Today, hacking happens across the product lifecycle for many new devices and services, for companies large and small. Not just in demonstrating a new technology or idea or product:market fit, but also for later stages like growth hacking.
And that got me thinking about the trial’s BT ran like the 1990 Bishop Stortford trial of fiber to the home for TV services. It included interactive TV (VoD), with lots of laser videodisc players in racks. Then the 1994 VoD trial in Suffolk, and with dial-up internet only getting going, the revenue from 1 or 2 video rentals per month did not make sense for DSL. It wasn’t until 2008 that the UK reached 1.5m broadband subscribers and 2009 when broadband was available to half the UK. The learning from the PoC was mostly irrelevant as the technology and people had moved on. The customer experience could have been hacked.
My recommendation is the Telecom Ecosystem Blog should evaluate hacking, it’s working well for many businesses large and small. I’ve run TADHack, the largest global hackathon focused on programmable communications since 2014. Here’s a demonstration of a hack “IMS in Minutes” shown all the way back in 2014. Hacking works in telecoms, in the core infrastructure.

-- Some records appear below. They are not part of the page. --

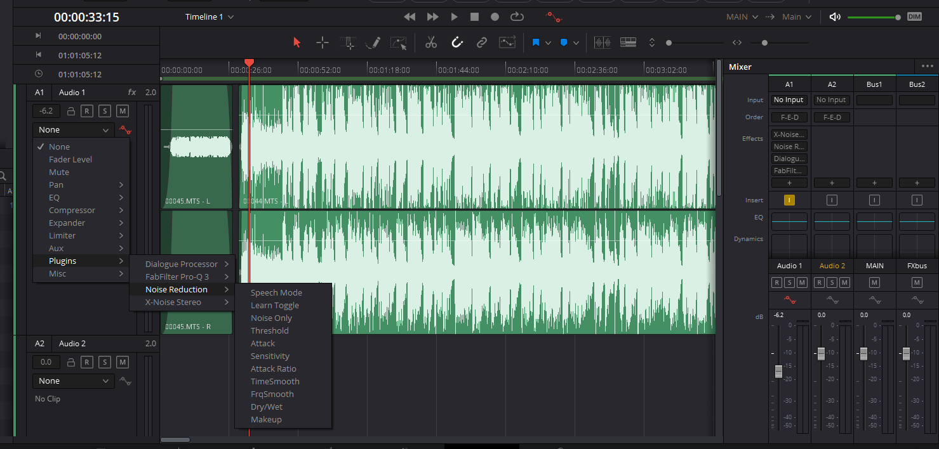The image size is (939, 449).
Task: Select the arrow pointer selection tool
Action: 296,42
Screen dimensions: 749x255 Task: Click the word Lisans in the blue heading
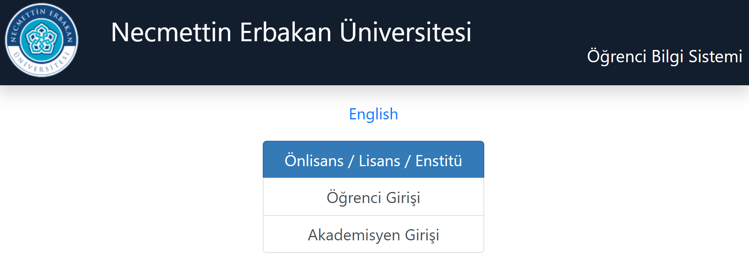tap(379, 161)
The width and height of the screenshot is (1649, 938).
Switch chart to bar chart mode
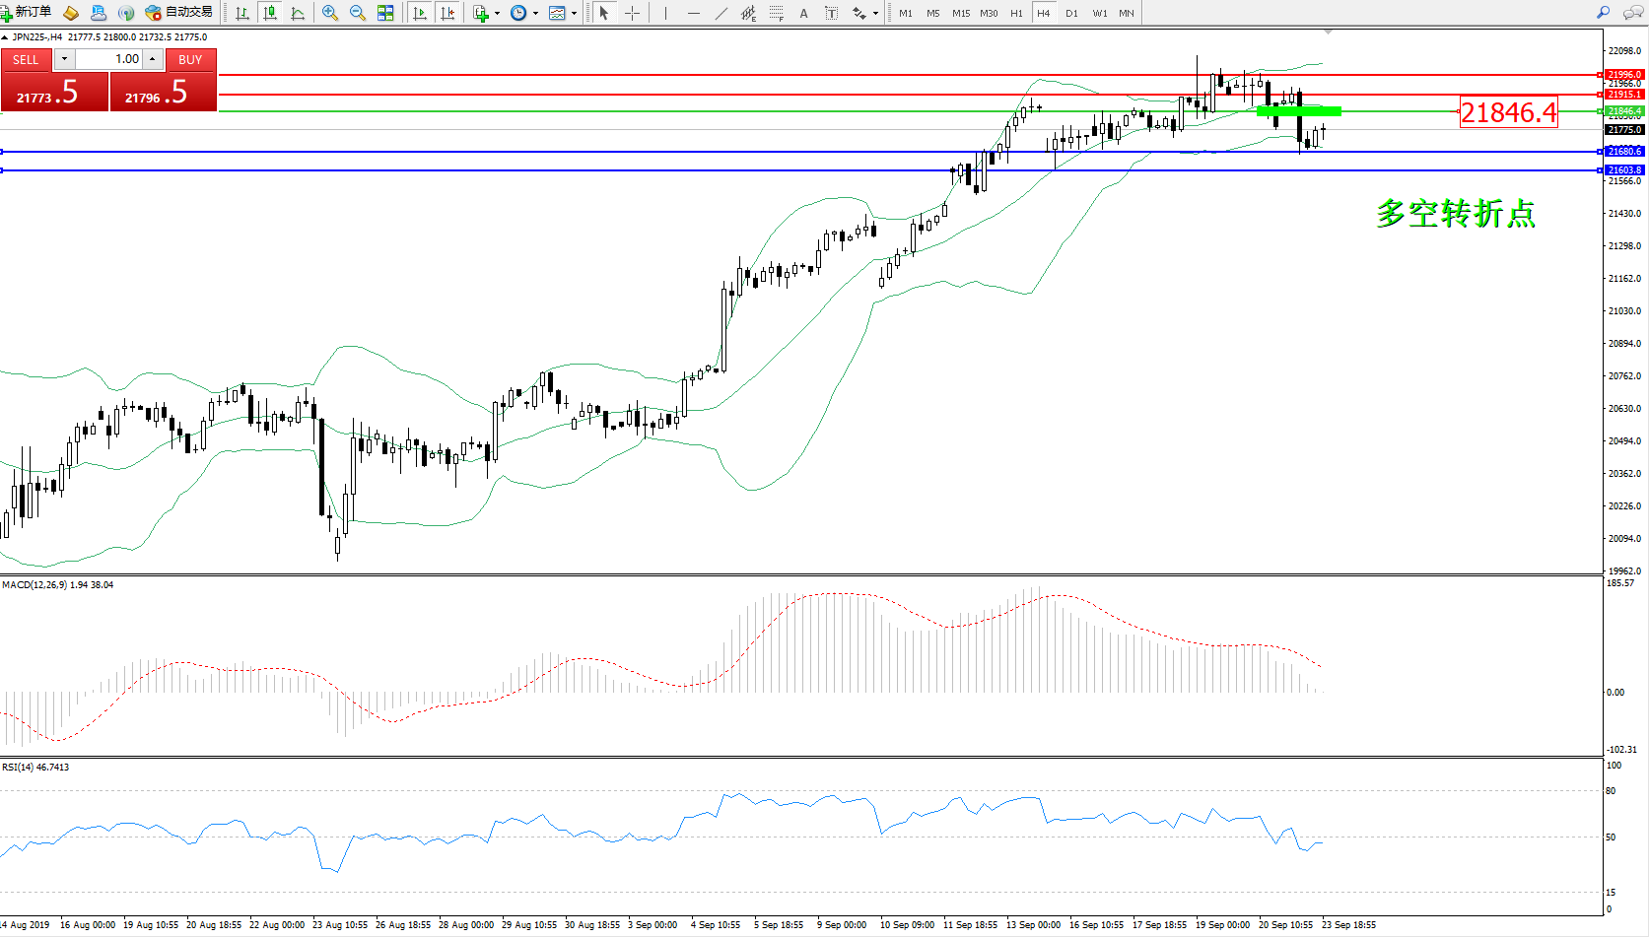(x=242, y=13)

Alan – Nice TADhack demo of Juju, BT Research did a very similar demo using OSM and Juju to build 4G and 5G cores but we called it a PoC not a hack, but I wouldn’t want to argue over semantics. I think what is important is how a PoC evolves to become a field trial, such as you described with Bishop Stortford. My personal experience is that whilst PoCs are relatively simple because they don’t integrate with the real world systems a field trial does require some integration, plus a load of other real world constraints like security, which makes field trials much more complex and much more specific to a telco’s specific operating environment. Given the complexity of field trials I feel that the TEG should walk before it can run by addressing PoCs before it looks at what it can do for accelerating field trials.

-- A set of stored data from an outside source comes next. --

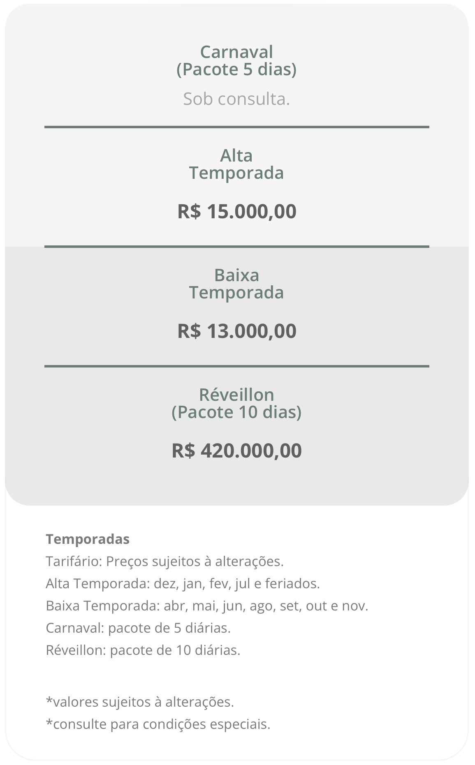Click the "Réveillon: pacote de 10 diárias" note

click(143, 650)
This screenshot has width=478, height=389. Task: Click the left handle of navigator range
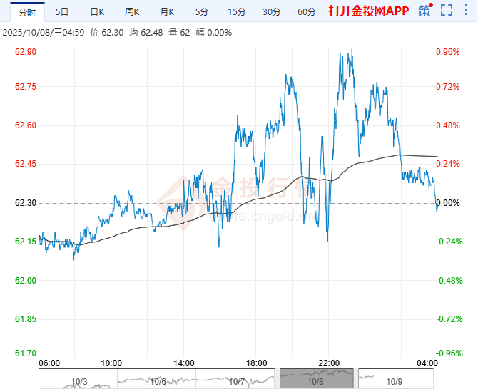pos(277,378)
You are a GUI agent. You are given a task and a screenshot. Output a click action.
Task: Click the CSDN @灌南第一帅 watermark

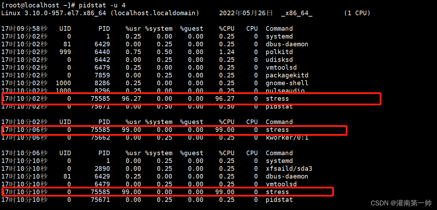click(402, 203)
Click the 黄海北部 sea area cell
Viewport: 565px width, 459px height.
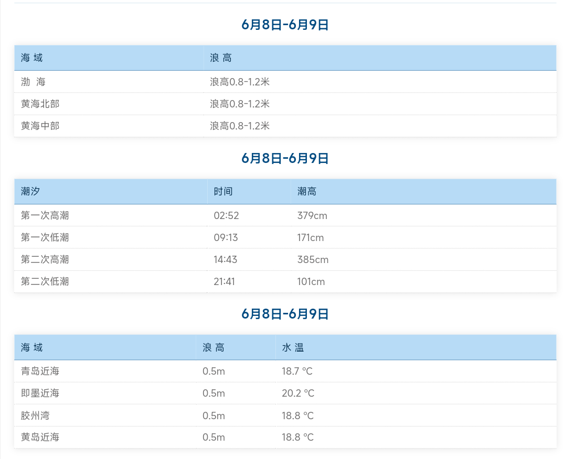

Thanks for your comments Peter.
The TADHack demo of Juju was created over a weekend, 24 hours. I think there’s a spectrum of technology demos from a Friday afternoon hack through to month’s long POCs involving multiple businesses and lots of meetings.
Hacking is a mindset that underpins most innovation we see today, test the feasibility of an idea, understand the results, then hack the idea towards an MVP (Minimum Viable Product). It’s iterative, rapid, and gradually involves more of the business, things do need to be architected, but only when absolutely necessary.
Hacking can be applied to many aspects of the business, the customer experience could be hacked, no need for an expensive field trial. Security can be hacked, pen-testing. Enable Security is a nice example, and will be presenting at TADSummit 2022, https://blog.tadsummit.com/2022/05/30/tadsummit-2022-agenda/.
POCs rarely include BOSS integration, the lead times are too long, it’s often a silo.
Perhaps a hacking approach can address many aspects of the traditional POC and field trial process faster and at lower cost? The hack will need to scale, there too we see approaches. Arin and Alberto from WebRTC.Ventures will cover that at TADSummit 2022, https://blog.tadsummit.com/2022/05/30/tadsummit-2022-agenda/
I sometimes feel when I make these points telcos look on and do an Ygritte “you know nothing Jon Snow.” But the scale of many web companies is greater than many telcos. Perhaps copying what’s working on the other side of the fence can help telcos?